** Exercise requirements **
a) Translate this sentence from the excerpt on the Search Funds course into Spanish: "Searchers typically hold the companies they buy for six to 10 years."
b) According to the excerpt on the Search Funds course, who teaches the M&A courses?
c) Continue the excerpt on the Search Funds course from its last sentence.

Excerpt below:

Bill Rindfuss, executive director of strategic programs for the Haas Finance Group, pitched Search Funds as a new Berkeley Haas finance course in 2019, inviting Simon to teach it as an extracurricular. “It was well-attended and got great student evaluations, which helped greatly in getting it approved as a new course,” Rindfuss said.
While other courses, including New Venture Finance taught by Maura O’Neill and M&A courses taught by Peter Goodson, help prepare students to launch their own funds, the Search Funds class is the headliner for students focused on search.
The course teaches MBA students with little to no CEO experience how to raise money—usually between $500,000 to $800,000—from a group of a dozen or so individual investors. The class also walks students through the complexities of the search and acquisition process. Searchers typically hold the companies they buy for six to 10 years.

End of Excerpt.
Provided information below:

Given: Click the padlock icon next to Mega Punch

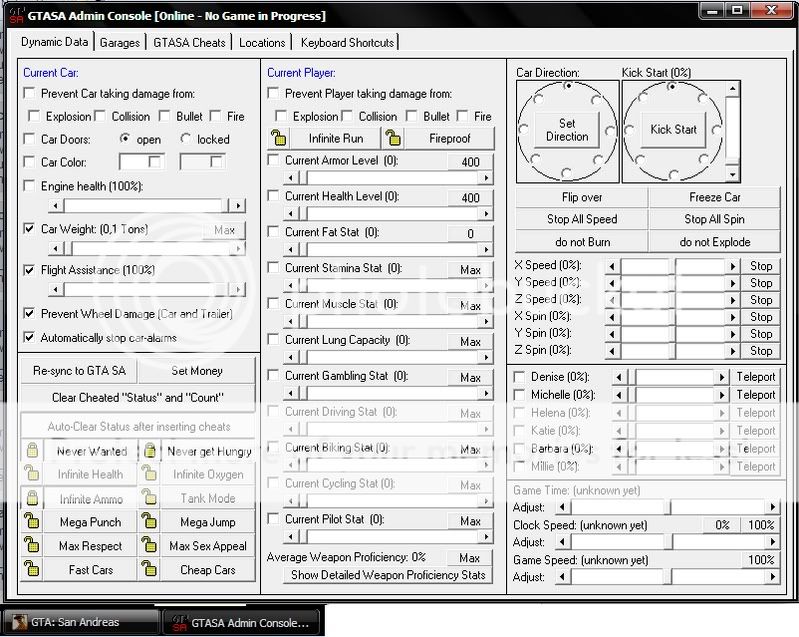Looking at the screenshot, I should [x=33, y=522].
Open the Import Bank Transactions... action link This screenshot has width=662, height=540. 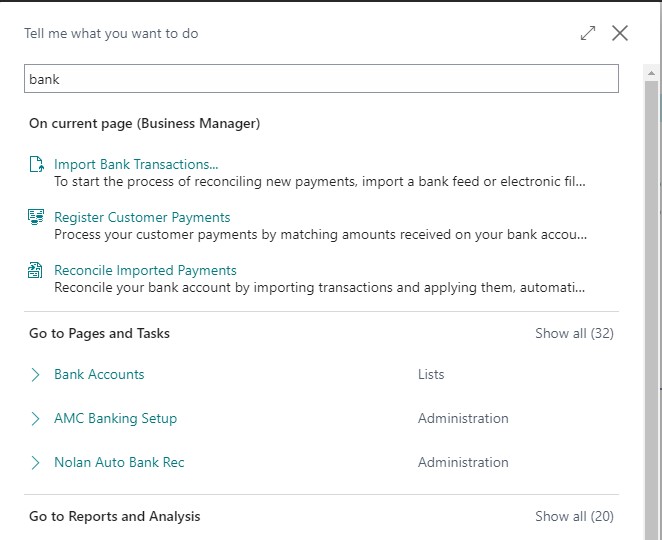pos(136,165)
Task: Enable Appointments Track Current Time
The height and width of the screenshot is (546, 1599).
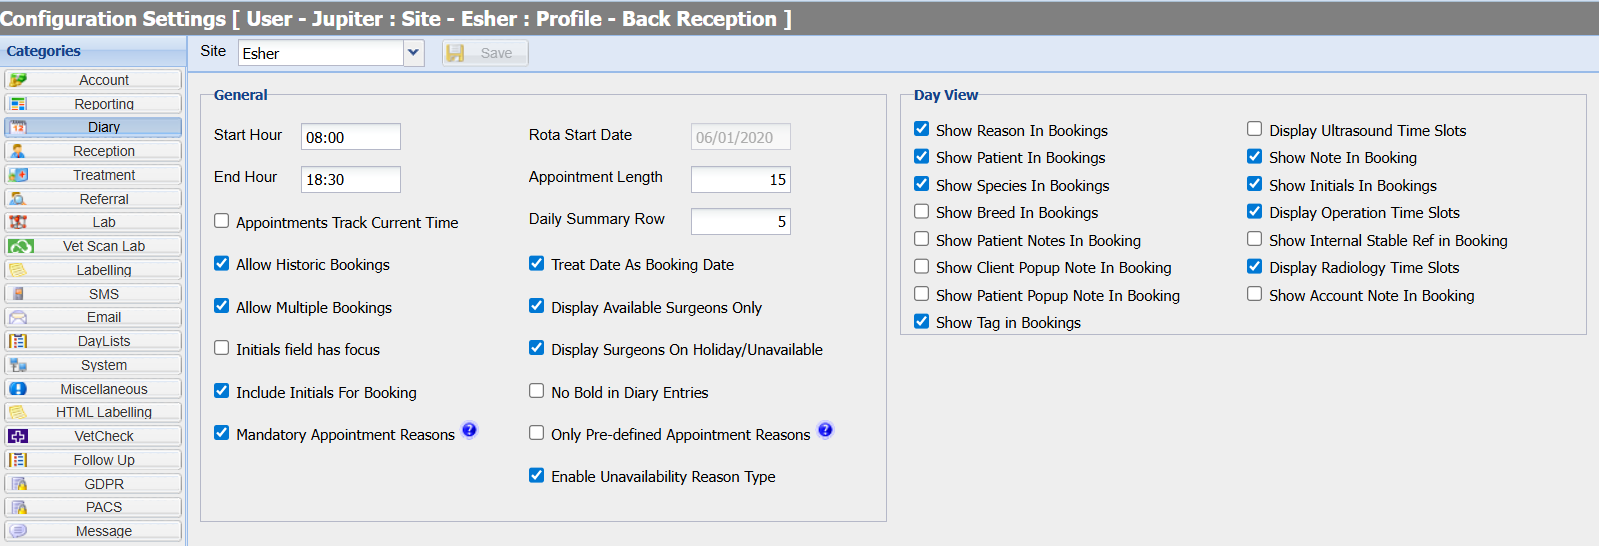Action: [222, 221]
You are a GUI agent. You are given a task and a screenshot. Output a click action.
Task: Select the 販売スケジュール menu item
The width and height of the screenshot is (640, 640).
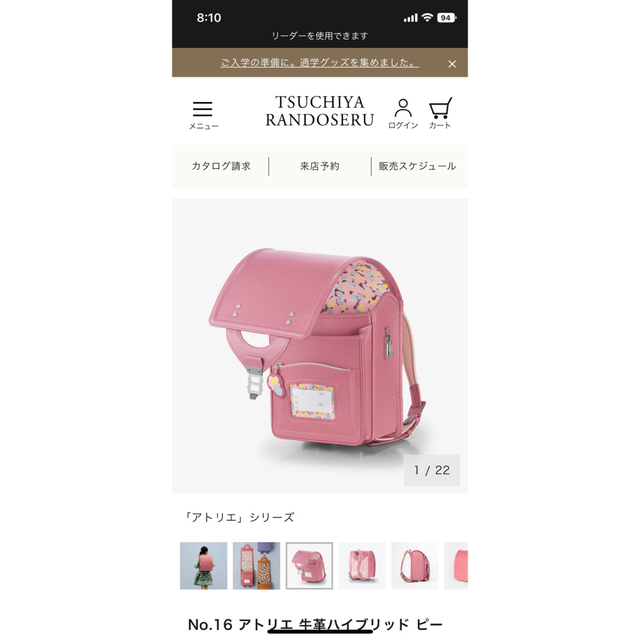(x=417, y=166)
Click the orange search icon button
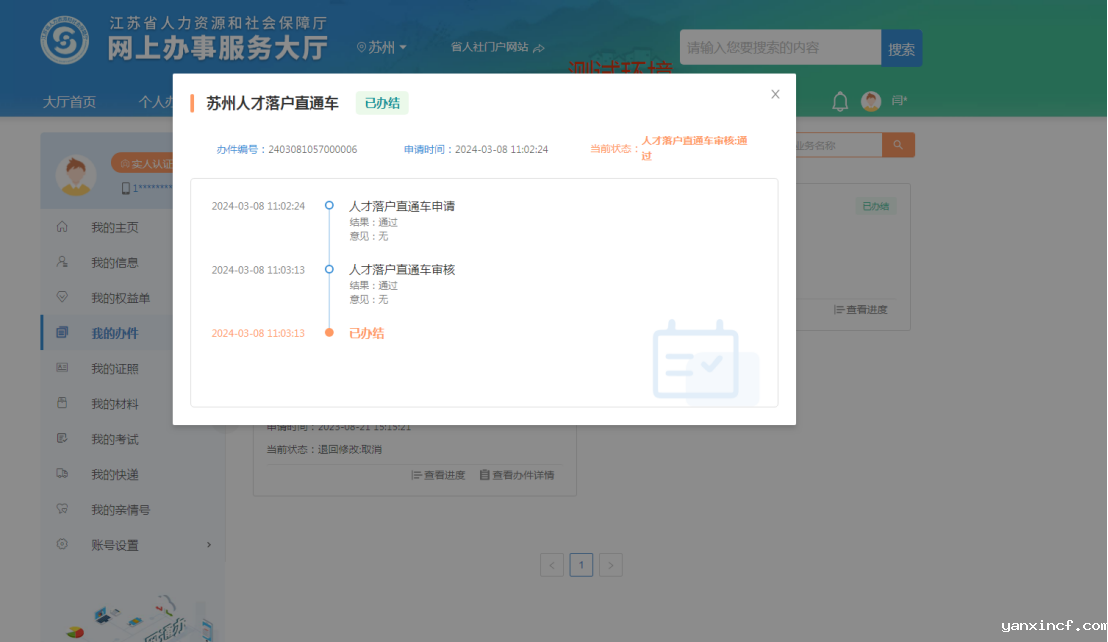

End of Provided information.

** Answers to the tasks **
a) Los buscadores suelen conservar las empresas que compran durante seis a 10 años.

b) Peter Goodson.

c)
Startup vs search
The model isn’t for everyone, though, as there’s risk. About a third of all searches end without an acquisition. Search also might not be the right fit for students with true startup aspirations. “I ask students, ‘What appeals to you?’” Simon said. “Do you like to go from 0 to 10 in starting a company? A lot of people want to be in the middle—from 100 to 1,000. It’s that type of entrepreneur we’re looking for, someone who is taking an existing business and growing it.”
For Lopez, a former U.S. Marine with an investment banking background, and Greenberg, who has a private equity background, a search fund is the perfect middle ground, as both are entrepreneurial but had no interest in building a startup from scratch. While their total fund amount is undisclosed, their lead investor is Pacific Lake Partners, and they’ve also drawn a few investors in the Haas community.
They’re now looking to buy a company with a minimum of $1.5 million in earnings before interest, taxes, depreciation, and amortization (EBITDA) on revenue up to $50 million, and a clear path of repetitive business from existing customers. “Our job is to find companies that aren’t actively for sale and figure out where they are financially before it gets to the point where they want to be more formal,” Greenberg said.
Lopez, whose family is from Mexico, said he and Hannah add to the diversity of an industry that is lacking Latinx and female representation. Women account for just 7% of searchers, according to the Stanford Business School study. No data in the study tracked ethnicity.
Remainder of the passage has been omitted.